*** Opening of EXCERPT ***

Share your dilemmas and get honest opinions from other Mumsnetters.

to feel like I just can't start over at 53?

41 replies

BlastedPimples · 29/12/2023 10:41

Just finalising a divorce after a 20 year marriage the end of which was marred by lots of adultery (his), violence (his) and the mysterious disappearance of a lot of money (by him). It's gone. I have nothing.

I don't have a career. 4 dcs aged from 18 down to 11. Don't live in U.K. anymore. Don't want to for now as kids all settled in school. I don't think I would get any assistance with housing or anything in U.K. anyway as we've been out of the country for five years.

But whilst I have a part time job working for a charity - which I loathe but it pays for groceries and some bills - I just feel that at my age, I am well and truly shafted. Financially, career wise, damaged goods emotionally.

*** Close of EXCERPT ***

WHAT NEEDS TO BE DONE: Reproduce the forum post above in full, word for word.

*** Opening of MATERIAL PROVIDED ***

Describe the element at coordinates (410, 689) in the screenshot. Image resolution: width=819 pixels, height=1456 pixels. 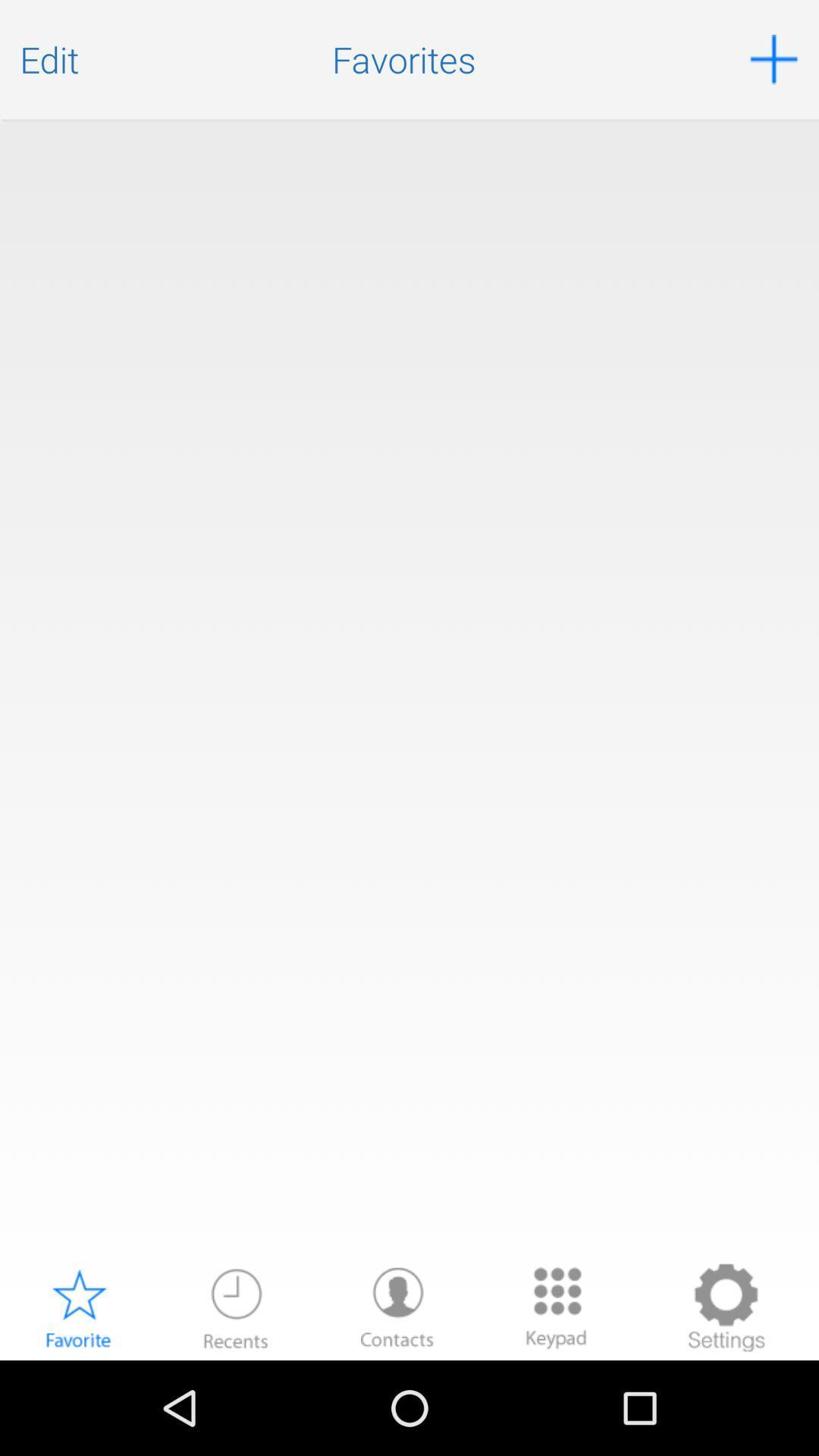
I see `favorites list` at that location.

*** Close of MATERIAL PROVIDED ***

RESULT OF THE TASK:
Share your dilemmas and get honest opinions from other Mumsnetters.

to feel like I just can't start over at 53?

41 replies

BlastedPimples · 29/12/2023 10:41

Just finalising a divorce after a 20 year marriage the end of which was marred by lots of adultery (his), violence (his) and the mysterious disappearance of a lot of money (by him). It's gone. I have nothing.

I don't have a career. 4 dcs aged from 18 down to 11. Don't live in U.K. anymore. Don't want to for now as kids all settled in school. I don't think I would get any assistance with housing or anything in U.K. anyway as we've been out of the country for five years.

But whilst I have a part time job working for a charity - which I loathe but it pays for groceries and some bills - I just feel that at my age, I am well and truly shafted. Financially, career wise, damaged goods emotionally.